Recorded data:
-- Opening Marker --
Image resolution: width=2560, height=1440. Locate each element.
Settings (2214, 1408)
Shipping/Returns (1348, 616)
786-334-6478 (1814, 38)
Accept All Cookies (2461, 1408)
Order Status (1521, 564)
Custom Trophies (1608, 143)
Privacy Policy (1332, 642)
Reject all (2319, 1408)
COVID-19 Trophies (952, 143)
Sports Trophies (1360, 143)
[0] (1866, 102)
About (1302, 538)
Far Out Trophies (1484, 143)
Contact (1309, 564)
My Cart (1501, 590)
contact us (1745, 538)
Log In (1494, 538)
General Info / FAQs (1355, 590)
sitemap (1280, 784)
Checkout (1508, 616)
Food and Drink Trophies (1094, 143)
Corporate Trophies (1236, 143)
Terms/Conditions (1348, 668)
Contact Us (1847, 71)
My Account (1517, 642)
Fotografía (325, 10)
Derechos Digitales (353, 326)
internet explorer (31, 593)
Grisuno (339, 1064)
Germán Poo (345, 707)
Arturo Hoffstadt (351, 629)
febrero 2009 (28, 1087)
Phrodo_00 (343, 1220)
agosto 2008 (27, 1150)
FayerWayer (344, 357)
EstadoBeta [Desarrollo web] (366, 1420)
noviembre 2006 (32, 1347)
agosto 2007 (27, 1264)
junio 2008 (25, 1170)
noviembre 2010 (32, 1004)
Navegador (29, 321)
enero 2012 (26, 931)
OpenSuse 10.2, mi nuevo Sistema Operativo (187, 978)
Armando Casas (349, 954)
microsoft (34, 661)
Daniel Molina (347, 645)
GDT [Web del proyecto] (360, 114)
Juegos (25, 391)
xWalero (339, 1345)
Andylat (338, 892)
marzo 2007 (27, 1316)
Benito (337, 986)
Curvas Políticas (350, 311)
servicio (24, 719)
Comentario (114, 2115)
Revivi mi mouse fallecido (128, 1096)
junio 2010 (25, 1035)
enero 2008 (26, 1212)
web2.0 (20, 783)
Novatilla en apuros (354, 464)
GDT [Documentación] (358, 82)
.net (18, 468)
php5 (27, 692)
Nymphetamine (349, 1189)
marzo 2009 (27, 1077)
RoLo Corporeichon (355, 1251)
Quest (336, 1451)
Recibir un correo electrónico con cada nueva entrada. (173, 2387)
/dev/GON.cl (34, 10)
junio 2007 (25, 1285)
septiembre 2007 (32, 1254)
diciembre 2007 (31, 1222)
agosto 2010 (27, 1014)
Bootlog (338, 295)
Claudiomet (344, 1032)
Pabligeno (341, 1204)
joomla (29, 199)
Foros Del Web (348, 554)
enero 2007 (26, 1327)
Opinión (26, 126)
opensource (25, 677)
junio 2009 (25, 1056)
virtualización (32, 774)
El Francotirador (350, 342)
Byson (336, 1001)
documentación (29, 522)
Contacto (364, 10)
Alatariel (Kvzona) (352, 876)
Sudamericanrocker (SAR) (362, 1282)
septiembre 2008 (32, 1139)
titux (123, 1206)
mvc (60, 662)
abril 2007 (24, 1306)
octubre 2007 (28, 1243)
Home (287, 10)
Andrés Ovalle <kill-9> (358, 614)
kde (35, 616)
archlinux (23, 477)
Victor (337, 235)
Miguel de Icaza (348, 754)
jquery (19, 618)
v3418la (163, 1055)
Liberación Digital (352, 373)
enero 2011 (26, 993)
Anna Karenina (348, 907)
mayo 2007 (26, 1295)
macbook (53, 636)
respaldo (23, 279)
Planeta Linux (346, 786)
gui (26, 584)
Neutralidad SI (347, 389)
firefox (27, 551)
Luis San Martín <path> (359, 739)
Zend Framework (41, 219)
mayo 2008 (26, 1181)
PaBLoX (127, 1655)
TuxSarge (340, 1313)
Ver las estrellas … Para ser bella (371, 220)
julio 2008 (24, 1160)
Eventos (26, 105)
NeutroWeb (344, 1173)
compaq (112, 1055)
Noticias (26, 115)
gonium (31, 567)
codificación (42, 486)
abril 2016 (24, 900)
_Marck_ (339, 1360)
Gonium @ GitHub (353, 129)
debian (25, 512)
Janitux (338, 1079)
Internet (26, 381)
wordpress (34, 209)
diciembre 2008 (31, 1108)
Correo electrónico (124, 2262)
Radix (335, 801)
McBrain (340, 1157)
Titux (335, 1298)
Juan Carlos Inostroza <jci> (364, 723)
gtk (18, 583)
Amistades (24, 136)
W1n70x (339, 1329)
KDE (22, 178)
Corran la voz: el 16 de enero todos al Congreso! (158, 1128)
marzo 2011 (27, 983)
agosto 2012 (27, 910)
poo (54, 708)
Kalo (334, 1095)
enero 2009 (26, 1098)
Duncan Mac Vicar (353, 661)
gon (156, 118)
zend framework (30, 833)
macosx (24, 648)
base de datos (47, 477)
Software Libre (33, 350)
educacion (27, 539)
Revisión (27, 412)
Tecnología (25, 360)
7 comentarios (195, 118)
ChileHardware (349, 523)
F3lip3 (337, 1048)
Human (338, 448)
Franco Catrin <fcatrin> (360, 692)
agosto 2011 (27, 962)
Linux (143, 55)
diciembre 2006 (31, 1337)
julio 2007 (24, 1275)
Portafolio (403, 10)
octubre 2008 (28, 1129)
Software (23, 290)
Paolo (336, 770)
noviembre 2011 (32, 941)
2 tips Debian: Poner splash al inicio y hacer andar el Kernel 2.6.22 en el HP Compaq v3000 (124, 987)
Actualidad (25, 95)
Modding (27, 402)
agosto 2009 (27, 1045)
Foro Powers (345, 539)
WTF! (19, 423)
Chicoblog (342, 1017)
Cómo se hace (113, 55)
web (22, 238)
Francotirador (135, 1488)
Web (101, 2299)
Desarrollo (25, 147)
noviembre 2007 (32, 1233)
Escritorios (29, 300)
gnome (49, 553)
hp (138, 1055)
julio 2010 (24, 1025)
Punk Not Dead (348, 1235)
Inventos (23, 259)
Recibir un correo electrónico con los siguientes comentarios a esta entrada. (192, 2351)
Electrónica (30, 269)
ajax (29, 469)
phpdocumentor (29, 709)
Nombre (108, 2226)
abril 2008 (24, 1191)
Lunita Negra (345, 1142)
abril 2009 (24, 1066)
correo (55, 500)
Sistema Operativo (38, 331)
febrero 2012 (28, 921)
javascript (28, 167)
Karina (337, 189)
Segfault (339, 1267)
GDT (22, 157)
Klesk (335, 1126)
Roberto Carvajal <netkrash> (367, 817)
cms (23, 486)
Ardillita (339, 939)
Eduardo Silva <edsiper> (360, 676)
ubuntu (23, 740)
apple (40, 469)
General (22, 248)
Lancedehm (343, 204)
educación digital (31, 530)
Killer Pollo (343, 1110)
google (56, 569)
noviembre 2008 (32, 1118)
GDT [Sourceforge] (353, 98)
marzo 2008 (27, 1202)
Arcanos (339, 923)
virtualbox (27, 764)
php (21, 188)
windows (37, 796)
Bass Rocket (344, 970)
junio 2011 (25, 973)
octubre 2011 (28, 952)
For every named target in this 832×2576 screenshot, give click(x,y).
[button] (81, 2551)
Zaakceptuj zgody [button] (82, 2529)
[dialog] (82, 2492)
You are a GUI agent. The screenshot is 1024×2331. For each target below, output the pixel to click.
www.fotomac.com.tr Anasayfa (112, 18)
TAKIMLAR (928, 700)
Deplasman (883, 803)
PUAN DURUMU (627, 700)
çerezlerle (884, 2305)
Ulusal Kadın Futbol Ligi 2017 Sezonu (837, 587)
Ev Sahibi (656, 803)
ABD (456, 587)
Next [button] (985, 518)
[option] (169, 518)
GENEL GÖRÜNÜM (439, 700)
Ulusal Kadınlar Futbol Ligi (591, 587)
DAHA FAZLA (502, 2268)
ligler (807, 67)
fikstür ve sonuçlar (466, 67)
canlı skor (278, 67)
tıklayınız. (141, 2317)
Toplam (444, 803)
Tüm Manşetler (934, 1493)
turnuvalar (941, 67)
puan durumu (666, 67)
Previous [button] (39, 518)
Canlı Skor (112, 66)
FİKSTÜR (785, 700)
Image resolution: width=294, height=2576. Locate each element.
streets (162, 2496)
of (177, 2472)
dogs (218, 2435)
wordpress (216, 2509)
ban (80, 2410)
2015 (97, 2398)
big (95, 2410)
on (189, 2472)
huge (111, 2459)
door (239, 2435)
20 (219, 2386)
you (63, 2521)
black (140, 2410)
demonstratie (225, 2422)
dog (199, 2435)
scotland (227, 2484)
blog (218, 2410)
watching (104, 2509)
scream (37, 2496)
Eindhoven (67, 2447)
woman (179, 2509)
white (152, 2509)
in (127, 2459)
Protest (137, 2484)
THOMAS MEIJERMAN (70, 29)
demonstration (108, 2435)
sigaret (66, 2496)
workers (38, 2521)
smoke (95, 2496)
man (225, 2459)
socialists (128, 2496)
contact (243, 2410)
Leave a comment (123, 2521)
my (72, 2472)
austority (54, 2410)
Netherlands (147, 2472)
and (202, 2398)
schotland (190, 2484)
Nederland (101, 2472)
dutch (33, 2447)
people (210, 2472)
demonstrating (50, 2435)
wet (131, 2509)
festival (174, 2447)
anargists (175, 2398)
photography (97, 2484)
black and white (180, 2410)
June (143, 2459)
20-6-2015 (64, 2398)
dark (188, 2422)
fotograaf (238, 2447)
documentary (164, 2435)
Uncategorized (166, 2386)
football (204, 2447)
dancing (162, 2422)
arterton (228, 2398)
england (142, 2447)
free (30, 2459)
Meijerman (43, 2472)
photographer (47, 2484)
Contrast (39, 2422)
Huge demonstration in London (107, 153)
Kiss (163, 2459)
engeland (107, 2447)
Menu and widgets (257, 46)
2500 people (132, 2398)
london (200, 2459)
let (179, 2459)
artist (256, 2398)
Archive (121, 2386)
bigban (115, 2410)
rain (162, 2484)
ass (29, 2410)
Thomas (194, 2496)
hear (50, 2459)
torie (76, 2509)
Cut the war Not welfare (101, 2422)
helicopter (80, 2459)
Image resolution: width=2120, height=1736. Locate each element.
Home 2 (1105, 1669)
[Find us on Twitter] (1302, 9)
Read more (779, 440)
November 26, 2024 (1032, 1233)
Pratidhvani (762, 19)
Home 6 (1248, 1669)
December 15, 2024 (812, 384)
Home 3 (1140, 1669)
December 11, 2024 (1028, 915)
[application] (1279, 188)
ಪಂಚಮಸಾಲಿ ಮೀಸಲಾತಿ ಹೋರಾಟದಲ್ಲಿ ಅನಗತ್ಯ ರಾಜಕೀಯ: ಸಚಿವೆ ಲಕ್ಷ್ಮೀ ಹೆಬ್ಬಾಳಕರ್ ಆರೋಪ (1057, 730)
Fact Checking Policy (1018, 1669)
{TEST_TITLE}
-- Closing Marker --
Within the records above, determine how many lines contain the word "each". Respond with that number and no other text.

4